(Pointing entries for text and elements)
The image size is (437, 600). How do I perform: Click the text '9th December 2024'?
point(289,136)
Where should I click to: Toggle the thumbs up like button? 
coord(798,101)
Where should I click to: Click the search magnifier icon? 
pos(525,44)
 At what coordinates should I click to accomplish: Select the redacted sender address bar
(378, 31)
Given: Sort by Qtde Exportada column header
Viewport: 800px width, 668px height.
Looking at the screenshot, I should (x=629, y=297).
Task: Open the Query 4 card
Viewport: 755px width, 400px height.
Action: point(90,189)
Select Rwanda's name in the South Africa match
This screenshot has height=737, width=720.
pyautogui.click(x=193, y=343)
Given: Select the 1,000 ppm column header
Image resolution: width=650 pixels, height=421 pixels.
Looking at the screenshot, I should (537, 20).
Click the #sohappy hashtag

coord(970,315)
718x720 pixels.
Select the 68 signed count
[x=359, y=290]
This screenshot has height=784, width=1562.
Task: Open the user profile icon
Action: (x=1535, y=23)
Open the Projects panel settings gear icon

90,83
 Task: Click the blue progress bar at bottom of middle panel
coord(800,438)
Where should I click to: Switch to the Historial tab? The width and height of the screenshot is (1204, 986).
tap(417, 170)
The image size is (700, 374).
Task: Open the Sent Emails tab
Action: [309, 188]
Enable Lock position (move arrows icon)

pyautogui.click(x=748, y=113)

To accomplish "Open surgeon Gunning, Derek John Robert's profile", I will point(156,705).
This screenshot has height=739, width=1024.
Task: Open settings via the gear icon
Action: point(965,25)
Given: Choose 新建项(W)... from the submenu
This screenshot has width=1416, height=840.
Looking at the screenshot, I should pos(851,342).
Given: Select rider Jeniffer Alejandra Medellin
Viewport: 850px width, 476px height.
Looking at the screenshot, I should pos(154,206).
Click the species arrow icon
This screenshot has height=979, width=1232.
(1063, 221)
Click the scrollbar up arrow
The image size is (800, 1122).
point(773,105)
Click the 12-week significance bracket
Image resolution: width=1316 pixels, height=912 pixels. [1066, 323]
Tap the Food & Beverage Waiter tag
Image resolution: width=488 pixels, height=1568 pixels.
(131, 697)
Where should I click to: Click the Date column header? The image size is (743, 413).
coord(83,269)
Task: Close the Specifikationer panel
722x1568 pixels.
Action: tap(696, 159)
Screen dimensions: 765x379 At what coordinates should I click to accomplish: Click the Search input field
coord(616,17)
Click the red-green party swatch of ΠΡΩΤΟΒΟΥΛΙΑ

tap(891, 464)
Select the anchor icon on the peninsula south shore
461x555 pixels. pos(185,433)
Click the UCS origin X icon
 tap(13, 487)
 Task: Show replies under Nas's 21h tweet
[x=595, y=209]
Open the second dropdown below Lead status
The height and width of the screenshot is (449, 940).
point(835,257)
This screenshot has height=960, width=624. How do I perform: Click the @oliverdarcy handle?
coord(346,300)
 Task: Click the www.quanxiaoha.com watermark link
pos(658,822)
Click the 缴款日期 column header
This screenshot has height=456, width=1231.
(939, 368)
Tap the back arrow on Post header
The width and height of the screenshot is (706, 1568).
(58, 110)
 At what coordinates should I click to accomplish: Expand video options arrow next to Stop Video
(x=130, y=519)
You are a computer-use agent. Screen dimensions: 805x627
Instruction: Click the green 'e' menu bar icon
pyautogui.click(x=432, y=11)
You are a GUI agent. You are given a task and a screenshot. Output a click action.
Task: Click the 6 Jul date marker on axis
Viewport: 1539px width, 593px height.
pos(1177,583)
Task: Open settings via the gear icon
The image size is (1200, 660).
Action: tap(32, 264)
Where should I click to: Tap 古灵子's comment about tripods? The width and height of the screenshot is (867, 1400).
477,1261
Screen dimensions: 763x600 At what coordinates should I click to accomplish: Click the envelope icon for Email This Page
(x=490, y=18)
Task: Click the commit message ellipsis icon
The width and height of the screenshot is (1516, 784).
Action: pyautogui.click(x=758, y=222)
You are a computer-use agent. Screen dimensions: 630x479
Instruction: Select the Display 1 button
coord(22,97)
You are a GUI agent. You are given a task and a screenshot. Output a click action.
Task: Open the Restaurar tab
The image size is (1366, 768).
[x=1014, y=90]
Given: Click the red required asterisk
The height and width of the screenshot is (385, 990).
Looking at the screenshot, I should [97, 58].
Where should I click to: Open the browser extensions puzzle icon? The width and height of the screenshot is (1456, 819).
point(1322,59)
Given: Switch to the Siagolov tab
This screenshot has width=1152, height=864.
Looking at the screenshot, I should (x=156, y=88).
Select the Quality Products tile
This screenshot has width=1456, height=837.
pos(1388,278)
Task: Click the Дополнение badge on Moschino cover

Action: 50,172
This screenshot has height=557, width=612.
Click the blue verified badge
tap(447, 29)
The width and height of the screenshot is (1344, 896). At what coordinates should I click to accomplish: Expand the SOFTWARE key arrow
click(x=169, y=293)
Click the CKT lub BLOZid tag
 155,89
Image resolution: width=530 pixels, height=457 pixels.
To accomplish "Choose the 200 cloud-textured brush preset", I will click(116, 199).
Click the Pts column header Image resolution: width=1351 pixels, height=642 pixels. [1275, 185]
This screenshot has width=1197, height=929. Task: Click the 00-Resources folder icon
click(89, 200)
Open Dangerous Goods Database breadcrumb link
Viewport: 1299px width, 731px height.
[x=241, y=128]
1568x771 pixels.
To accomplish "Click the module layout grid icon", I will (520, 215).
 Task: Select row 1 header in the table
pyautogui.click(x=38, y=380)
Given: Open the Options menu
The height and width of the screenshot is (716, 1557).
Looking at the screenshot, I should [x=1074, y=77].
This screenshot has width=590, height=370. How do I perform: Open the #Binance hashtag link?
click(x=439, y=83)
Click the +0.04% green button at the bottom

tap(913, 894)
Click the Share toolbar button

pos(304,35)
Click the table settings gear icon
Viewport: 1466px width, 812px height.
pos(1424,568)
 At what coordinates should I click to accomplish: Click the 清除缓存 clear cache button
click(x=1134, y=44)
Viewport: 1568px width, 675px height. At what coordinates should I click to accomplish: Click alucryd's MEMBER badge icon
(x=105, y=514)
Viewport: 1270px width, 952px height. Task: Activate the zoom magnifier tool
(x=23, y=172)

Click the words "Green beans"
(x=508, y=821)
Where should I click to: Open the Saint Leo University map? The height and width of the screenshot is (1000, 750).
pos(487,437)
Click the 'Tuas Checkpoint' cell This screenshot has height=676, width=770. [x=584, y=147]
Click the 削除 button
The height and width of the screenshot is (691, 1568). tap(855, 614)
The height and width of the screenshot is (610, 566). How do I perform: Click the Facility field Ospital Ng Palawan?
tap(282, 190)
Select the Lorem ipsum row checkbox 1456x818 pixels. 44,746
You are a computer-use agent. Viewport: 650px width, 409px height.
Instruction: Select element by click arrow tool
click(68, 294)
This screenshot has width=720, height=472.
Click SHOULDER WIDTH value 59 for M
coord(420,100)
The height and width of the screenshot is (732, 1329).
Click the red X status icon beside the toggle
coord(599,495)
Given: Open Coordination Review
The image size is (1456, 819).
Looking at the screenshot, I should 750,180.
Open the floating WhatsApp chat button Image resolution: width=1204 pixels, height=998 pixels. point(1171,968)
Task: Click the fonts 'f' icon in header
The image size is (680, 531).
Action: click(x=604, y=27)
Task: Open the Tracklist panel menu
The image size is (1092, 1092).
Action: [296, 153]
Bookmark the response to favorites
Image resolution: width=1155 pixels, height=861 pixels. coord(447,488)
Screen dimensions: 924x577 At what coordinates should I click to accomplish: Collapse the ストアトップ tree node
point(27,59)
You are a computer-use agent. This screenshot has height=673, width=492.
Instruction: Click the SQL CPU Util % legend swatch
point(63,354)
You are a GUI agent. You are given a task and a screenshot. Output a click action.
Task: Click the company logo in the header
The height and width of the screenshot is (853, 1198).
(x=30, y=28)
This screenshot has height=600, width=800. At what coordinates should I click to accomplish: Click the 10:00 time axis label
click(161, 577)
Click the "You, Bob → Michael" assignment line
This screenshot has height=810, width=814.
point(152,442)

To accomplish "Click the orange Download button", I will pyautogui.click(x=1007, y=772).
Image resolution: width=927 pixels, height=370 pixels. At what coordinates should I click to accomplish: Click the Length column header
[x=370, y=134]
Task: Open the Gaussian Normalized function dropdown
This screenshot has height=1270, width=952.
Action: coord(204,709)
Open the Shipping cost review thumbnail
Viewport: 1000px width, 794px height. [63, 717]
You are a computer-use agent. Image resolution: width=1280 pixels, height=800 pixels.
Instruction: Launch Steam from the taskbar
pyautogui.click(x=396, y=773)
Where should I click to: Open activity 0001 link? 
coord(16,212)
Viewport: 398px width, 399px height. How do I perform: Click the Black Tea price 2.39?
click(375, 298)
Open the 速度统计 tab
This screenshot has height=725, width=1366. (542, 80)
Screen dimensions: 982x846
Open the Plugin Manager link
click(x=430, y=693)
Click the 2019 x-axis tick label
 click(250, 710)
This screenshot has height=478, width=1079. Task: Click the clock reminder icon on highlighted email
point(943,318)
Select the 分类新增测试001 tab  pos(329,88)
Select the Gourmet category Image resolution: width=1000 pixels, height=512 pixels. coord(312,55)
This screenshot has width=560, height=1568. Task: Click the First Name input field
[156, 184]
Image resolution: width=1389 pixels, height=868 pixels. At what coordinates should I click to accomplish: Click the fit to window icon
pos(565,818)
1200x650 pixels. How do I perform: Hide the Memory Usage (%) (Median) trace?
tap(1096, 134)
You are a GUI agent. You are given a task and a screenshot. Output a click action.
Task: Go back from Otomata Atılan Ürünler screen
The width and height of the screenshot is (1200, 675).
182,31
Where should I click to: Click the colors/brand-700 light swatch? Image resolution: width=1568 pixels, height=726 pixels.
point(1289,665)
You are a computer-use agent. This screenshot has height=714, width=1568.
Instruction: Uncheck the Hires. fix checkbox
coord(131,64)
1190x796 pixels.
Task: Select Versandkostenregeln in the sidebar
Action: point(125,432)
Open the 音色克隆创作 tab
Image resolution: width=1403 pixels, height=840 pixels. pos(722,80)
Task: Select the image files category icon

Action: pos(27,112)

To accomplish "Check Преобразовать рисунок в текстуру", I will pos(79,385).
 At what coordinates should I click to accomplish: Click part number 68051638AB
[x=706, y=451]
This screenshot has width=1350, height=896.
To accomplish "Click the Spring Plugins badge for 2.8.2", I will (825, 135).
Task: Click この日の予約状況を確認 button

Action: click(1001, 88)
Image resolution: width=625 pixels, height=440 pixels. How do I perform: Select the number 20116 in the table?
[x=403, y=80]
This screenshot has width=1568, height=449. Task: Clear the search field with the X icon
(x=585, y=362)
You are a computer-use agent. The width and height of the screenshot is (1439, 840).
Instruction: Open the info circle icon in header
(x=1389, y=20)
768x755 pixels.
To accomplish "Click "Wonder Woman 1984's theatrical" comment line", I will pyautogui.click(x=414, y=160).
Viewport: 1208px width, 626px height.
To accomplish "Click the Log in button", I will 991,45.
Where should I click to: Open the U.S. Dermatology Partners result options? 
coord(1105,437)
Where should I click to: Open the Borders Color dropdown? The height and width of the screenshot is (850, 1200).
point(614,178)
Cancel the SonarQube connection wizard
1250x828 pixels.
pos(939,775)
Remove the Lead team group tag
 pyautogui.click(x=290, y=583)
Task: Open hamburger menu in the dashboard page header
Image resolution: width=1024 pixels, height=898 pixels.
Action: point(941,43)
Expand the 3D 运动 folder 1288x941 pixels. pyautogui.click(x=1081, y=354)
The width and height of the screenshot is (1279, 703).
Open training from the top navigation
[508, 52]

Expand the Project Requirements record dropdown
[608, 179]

Instructions to follow: Rewrite the entries between the lines holding "The width and height of the screenshot is (1344, 896)." and "Looking at the screenshot, I should [x=1074, y=77].", inclusive, changing "breadcrumb" to "navigation" and leaving everything else unchanged.

Answer for the task:
The width and height of the screenshot is (1344, 896). At what coordinates should I click to accomplish: Expand the SOFTWARE key arrow
click(x=169, y=293)
Click the CKT lub BLOZid tag
 155,89
Image resolution: width=530 pixels, height=457 pixels.
To accomplish "Choose the 200 cloud-textured brush preset", I will click(116, 199).
Click the Pts column header Image resolution: width=1351 pixels, height=642 pixels. [1275, 185]
This screenshot has width=1197, height=929. Task: Click the 00-Resources folder icon
click(89, 200)
Open Dangerous Goods Database navigation link
Viewport: 1299px width, 731px height.
[x=241, y=128]
1568x771 pixels.
To accomplish "Click the module layout grid icon", I will (520, 215).
 Task: Select row 1 header in the table
pyautogui.click(x=38, y=380)
Given: Open the Options menu
The height and width of the screenshot is (716, 1557).
Looking at the screenshot, I should [x=1074, y=77].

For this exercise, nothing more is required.